Faut-il montrer les images de la mort de George Floyd ? JT et chaînes d’infos ont tranché : oui, pour voir le policier maintenir son genou sur le cou de la victime qui répète à seize reprises « I can’t breathe » [Je ne peux pas respirer]. Il en va du devoir d’information. Seulement, imagine-t-on la diffusion des mêmes images avec une femme ou un enfant ? Ce serait insoutenable. C’est précisément ce qui choque plusieurs personnes de la communauté noire sur les réseaux sociaux. Car la tolérance à cette vidéo n’est pas exempte de préjugés : George Floyd était grand, fort, et la façon dont il était immobilisé relève des habitudes policières. «Il y a eu une diffusion ad nauseam de ces images qui déclenchent un niveau d’émotion incroyable car elles rappellent la tradition de terroriser les esclaves, s’indigne Alexandre Michelin, directeur général de Spicee. Ces images déshumanisent la victime. Black Lives Matter s’est levé pour remettre un contexte, montrer un visage, dire un nom, bref revendiquer l’humanité de George Floyd.»

Choix éditorial

Il y a eu des précédents. En 2014, Eric Garner est mort lors de son arrestation à New York. La scène est filmée et partagée sur les réseaux sociaux. «I can’t breathe», dit-il. En 1991, c’est l’adolescent noir Rodney King roué de coups qui arrive sur les écrans. L’acquittement des quatre policiers impliqués ont abouti aux émeutes de Los Angeles en 1992. «L’image est une arme pour les droits civiques, pour montrer à l’Américain blanc ce que vivent les noirs», rappelle l’historien François Durpaire, spécialiste de la diversité culturelle aux Etats-Unis. Dès 1955, après le lynchage d'un jeune noir, Emmett Till, sa grand mère a fait rouvrir son cercueil pour permettre aux photographes de presse de prendre le cliché de son visage déformé par les coups. «C'est la première fois qu'une image de meurtre raciste a fait le tour des médias et qu'elle a explosé à la figure de l'Amérique blanche», complète l'historien. Depuis, on ne compte plus les meutres dont l'image sert de preuve. En mai, deux hommes ont été confondus par une vidéo après avoir tiré sur un joggeur noir de 25 ans, Ahmaud Arbery, en Georgie. L'enquête a été relancée par la viralité des images sur les réseaux sociaux. N’est-ce pas aussi la vidéo de George Floyd qui amène à requalifier son meurtre en homicide volontaire ?
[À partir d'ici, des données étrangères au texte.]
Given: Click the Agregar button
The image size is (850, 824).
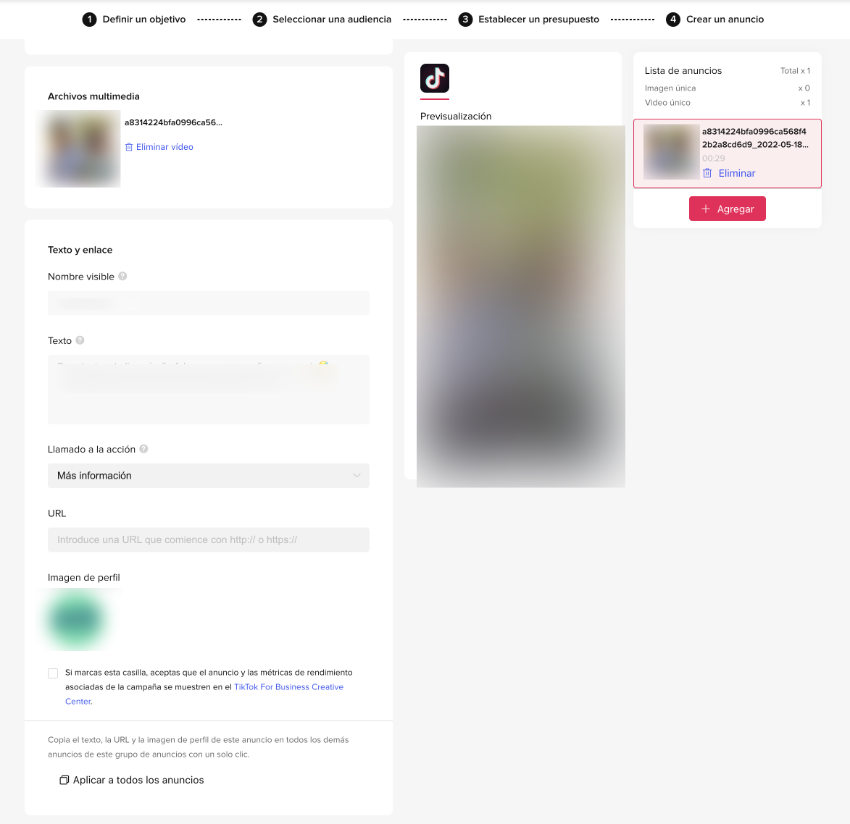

«C’est très choquant de voir la mort d’un homme en direct, reconnaît Patrick Eveno, président du Conseil de déontologie journalistique, mais si cette vidéo n’avait pas été diffusée, les policiers auraient eu une impunité totale. Montrer des images, même choquantes, est légitime si c’est dans le but d’informer le public, même si c’est un choix éditorial contestable de les remontrer en boucle». Pour Divina Frau-Meigs, professeure à Paris 3, «ces images portent un scandale et sont rarement laissées seules. Il y a convergence entre le contrat de partage, sur les réseaux sociaux, et le contrat d’information des médias. Pour le public blanc, c’est le rappel d’une réalité : celle du racisme systémique.»